**Work required**
How many lines of the data contain the word "will"? Give only that number.

**Data section**
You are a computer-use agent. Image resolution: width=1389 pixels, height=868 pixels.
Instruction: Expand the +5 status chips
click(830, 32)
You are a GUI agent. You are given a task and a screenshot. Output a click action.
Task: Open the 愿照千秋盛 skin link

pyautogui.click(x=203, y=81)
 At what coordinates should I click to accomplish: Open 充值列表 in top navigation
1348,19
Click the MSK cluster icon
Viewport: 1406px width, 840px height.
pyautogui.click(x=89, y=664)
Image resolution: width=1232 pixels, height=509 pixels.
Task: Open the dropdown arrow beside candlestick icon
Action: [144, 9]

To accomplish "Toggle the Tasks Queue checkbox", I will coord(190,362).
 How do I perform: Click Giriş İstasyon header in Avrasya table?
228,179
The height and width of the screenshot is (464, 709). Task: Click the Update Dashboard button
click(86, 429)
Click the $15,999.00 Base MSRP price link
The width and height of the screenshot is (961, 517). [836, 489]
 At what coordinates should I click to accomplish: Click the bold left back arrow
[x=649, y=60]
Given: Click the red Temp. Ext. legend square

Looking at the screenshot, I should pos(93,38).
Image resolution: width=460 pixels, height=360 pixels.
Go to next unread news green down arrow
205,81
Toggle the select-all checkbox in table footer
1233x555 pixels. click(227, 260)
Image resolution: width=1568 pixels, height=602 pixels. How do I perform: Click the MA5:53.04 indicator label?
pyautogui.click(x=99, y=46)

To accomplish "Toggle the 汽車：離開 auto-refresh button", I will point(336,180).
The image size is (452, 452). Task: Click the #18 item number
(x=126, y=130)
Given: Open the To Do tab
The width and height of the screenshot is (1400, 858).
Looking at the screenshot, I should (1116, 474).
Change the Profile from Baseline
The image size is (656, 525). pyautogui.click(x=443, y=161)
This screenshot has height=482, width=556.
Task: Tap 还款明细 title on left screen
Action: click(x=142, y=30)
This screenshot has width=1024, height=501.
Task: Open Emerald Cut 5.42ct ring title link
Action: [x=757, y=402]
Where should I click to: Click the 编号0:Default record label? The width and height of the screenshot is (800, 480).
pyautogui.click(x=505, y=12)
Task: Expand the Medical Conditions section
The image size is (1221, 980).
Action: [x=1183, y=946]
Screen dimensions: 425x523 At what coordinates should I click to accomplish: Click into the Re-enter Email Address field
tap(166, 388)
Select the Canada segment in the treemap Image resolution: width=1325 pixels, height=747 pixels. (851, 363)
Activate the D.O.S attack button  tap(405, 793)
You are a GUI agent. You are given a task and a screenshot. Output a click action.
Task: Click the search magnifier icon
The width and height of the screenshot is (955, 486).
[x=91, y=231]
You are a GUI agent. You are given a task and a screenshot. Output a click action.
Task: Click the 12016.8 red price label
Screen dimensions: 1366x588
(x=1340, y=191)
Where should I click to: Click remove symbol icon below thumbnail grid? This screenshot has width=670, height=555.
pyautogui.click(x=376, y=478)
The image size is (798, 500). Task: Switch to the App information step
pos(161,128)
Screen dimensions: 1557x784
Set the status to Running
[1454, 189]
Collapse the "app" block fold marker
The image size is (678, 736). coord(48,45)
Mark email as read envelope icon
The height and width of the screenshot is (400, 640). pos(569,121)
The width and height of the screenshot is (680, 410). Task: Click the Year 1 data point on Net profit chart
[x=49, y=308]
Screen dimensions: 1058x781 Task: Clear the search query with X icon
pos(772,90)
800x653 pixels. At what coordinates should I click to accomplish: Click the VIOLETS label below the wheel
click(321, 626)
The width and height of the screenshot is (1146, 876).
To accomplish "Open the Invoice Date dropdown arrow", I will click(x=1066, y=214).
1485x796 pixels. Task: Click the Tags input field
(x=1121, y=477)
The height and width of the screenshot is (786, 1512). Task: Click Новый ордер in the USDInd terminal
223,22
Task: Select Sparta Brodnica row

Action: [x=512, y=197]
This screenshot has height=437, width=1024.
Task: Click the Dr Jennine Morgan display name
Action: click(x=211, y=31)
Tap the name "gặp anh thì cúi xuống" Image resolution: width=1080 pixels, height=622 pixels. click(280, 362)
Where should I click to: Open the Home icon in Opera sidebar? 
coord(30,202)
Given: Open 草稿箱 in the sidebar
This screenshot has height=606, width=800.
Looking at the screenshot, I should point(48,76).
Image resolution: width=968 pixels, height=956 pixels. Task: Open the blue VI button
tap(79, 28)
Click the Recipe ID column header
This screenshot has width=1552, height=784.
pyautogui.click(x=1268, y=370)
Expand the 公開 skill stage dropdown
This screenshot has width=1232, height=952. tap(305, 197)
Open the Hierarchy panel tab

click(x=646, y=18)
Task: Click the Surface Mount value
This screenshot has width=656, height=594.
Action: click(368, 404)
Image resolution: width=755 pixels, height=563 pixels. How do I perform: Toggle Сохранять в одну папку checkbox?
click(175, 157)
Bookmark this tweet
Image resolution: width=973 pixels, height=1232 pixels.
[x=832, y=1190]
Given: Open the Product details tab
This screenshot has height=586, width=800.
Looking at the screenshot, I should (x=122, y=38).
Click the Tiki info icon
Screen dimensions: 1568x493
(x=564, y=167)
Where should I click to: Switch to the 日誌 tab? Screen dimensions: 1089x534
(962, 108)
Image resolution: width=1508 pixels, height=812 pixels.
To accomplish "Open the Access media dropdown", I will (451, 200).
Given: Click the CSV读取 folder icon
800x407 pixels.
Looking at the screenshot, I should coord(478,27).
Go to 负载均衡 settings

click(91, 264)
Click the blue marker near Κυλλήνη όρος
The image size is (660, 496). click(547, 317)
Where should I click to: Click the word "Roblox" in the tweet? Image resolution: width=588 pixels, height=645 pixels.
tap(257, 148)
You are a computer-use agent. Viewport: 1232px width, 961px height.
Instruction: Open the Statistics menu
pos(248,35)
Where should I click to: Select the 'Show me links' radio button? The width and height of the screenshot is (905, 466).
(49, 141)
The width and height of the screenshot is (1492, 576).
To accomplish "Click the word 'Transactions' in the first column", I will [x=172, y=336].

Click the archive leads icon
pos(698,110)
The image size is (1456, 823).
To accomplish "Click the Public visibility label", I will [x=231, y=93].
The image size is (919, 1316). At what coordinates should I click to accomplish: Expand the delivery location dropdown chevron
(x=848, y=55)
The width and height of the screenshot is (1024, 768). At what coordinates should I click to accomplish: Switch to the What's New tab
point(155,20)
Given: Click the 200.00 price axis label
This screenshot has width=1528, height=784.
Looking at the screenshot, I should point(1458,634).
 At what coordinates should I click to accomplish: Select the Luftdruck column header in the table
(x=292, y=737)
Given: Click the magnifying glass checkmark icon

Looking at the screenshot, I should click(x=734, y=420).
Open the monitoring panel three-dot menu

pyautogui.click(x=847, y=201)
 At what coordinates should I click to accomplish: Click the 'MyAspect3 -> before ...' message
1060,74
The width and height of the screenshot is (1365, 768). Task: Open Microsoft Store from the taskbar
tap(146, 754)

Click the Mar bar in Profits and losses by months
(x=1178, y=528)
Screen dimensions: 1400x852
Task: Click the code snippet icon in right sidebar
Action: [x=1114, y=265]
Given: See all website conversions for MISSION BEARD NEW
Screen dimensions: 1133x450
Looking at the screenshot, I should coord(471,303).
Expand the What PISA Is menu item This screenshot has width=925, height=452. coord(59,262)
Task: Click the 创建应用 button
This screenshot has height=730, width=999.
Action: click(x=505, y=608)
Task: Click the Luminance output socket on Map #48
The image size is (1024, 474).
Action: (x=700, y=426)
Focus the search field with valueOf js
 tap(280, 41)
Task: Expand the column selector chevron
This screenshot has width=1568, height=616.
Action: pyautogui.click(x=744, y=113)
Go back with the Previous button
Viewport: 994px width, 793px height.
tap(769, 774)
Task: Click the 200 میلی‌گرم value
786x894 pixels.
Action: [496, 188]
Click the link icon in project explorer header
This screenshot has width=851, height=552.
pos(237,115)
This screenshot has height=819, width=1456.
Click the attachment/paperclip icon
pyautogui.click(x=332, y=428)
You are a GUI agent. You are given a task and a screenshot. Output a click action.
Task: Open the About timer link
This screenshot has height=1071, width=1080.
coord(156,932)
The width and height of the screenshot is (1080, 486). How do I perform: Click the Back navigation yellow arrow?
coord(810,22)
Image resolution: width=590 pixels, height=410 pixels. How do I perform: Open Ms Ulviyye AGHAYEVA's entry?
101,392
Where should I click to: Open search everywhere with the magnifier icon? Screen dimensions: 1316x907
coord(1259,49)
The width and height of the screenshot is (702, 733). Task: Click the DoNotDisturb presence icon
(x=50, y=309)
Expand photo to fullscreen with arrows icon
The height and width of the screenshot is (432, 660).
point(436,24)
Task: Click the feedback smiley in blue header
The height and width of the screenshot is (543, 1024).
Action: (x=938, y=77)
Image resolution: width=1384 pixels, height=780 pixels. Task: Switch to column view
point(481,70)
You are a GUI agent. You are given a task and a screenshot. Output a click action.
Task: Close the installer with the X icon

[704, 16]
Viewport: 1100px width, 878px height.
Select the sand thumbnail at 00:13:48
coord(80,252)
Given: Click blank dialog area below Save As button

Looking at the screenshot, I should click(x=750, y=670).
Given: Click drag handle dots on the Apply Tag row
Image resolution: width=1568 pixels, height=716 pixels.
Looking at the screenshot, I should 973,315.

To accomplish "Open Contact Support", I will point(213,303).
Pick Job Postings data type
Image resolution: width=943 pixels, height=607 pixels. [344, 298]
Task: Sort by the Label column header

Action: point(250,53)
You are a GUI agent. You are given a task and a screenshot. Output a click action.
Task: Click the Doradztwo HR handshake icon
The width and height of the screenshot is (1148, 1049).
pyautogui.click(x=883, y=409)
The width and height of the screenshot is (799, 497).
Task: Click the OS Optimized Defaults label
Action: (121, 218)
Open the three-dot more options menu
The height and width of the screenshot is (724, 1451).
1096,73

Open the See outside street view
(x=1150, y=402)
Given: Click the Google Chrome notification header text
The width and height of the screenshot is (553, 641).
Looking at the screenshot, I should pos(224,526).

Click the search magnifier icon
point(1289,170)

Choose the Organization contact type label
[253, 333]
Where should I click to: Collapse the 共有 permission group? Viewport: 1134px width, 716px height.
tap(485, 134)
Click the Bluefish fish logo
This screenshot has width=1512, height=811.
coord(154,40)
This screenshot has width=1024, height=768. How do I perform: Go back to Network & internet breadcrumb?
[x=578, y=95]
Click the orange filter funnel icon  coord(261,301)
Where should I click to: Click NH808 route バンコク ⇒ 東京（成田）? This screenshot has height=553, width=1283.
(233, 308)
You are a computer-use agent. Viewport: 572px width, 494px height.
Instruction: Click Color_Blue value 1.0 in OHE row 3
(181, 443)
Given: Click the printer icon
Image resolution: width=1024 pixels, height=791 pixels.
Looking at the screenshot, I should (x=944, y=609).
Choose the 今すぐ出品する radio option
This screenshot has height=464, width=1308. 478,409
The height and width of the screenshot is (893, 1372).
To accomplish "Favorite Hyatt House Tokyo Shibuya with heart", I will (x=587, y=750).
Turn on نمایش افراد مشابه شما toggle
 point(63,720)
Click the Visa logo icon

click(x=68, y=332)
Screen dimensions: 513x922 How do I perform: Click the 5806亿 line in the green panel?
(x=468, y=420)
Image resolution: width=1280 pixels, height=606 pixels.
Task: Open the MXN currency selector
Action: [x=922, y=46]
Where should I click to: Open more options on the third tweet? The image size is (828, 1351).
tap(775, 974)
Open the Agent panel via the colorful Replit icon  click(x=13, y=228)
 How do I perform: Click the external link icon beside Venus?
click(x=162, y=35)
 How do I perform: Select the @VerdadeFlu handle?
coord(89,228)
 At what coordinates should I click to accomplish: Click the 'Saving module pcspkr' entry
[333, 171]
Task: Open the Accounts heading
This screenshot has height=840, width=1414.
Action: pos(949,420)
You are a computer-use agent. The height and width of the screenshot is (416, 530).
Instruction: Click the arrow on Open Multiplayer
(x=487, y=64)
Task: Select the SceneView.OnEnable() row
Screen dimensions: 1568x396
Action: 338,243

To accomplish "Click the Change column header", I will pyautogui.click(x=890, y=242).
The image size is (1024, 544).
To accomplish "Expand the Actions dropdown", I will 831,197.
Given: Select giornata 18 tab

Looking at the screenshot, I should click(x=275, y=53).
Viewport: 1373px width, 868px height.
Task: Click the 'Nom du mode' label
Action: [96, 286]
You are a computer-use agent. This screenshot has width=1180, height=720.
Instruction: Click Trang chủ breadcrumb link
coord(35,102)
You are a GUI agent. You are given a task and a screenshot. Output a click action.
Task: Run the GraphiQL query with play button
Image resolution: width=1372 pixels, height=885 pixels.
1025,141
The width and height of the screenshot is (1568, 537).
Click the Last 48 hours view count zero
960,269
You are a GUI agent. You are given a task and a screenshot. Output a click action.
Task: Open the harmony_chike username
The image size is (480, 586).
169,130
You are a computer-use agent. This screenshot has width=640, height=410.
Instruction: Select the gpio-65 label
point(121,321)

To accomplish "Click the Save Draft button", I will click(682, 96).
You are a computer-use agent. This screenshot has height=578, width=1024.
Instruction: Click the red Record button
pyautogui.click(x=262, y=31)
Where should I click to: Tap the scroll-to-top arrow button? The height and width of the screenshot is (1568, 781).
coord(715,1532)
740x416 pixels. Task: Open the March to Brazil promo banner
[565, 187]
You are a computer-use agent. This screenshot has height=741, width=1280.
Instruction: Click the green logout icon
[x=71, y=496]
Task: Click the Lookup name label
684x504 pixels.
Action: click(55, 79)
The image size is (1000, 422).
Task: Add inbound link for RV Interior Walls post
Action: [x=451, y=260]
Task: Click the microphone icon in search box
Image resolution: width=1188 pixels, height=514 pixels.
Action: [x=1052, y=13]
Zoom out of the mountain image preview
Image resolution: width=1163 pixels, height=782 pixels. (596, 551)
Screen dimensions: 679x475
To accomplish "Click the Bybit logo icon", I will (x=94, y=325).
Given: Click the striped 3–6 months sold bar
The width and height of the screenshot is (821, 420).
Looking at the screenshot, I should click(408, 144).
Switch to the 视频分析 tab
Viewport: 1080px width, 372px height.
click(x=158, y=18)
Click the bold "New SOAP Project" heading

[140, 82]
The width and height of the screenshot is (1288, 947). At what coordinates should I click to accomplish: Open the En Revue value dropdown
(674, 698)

**Answer space**
12